[Stored records]
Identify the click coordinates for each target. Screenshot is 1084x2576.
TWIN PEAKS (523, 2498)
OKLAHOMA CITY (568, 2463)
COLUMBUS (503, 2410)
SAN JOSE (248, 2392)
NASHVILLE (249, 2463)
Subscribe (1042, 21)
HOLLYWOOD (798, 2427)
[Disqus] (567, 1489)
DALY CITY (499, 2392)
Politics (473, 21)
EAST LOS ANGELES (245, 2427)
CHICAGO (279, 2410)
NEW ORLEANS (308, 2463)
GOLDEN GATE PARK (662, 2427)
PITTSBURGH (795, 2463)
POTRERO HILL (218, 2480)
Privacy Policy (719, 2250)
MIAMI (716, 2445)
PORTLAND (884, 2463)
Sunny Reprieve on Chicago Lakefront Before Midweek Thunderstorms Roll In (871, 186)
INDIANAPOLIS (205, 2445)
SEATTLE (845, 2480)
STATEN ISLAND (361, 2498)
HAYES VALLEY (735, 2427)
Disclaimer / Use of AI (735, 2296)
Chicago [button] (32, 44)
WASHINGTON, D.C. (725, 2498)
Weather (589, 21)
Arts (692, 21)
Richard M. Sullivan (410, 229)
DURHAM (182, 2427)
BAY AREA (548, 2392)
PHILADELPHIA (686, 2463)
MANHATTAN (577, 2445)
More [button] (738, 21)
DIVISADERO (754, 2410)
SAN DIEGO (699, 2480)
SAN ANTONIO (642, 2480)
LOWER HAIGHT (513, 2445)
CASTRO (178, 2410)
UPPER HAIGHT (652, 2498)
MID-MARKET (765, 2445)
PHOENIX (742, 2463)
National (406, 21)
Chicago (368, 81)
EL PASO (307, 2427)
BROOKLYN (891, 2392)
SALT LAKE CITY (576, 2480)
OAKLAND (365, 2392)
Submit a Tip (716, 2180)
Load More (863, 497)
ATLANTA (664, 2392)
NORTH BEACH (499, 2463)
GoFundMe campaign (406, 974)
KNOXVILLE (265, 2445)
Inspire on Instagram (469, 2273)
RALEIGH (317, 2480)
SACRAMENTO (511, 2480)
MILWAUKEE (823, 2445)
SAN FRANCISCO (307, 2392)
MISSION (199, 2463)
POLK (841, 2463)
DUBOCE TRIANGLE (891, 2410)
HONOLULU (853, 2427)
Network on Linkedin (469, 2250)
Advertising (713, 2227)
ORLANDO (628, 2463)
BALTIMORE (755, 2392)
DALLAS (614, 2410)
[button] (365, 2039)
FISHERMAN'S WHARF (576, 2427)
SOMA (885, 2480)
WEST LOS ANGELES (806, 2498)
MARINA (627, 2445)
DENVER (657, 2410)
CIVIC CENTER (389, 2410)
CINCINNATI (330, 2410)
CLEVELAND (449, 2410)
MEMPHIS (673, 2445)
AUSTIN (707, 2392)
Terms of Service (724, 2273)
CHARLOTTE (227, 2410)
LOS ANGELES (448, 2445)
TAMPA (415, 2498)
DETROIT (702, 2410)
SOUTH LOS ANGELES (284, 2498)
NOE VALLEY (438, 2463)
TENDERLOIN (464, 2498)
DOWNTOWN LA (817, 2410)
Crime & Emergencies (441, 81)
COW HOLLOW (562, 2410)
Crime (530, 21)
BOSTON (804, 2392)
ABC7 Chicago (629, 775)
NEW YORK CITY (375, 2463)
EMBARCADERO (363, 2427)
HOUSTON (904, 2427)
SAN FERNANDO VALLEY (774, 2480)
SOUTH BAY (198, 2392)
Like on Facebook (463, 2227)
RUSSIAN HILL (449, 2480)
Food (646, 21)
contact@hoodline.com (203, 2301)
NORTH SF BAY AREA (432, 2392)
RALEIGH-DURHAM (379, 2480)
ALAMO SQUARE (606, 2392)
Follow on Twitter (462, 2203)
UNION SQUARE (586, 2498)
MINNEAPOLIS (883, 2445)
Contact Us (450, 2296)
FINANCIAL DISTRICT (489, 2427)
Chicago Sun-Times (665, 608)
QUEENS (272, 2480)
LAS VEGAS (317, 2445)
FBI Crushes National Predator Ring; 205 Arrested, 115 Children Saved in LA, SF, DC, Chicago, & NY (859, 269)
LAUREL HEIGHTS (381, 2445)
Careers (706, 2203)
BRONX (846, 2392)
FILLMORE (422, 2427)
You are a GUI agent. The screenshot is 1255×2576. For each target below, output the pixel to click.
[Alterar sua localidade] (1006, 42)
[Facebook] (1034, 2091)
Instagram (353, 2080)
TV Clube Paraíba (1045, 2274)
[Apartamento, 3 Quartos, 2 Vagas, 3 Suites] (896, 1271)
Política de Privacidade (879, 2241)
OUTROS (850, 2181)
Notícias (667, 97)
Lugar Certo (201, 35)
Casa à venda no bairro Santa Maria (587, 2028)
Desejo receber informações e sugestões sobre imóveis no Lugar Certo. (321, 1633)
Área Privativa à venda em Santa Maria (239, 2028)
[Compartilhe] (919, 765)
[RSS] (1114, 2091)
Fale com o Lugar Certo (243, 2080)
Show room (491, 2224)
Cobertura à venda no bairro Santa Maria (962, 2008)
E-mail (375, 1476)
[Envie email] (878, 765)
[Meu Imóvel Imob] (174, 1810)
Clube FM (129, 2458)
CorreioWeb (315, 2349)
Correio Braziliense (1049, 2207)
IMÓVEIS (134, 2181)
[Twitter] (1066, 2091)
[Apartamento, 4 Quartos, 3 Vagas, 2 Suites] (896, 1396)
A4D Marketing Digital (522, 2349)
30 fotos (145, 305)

### Aim of the task
Search the data above for the string "VALLEY" and return every line that has it.

### Reply
HAYES VALLEY (735, 2427)
NOE VALLEY (438, 2463)
SAN FERNANDO VALLEY (774, 2480)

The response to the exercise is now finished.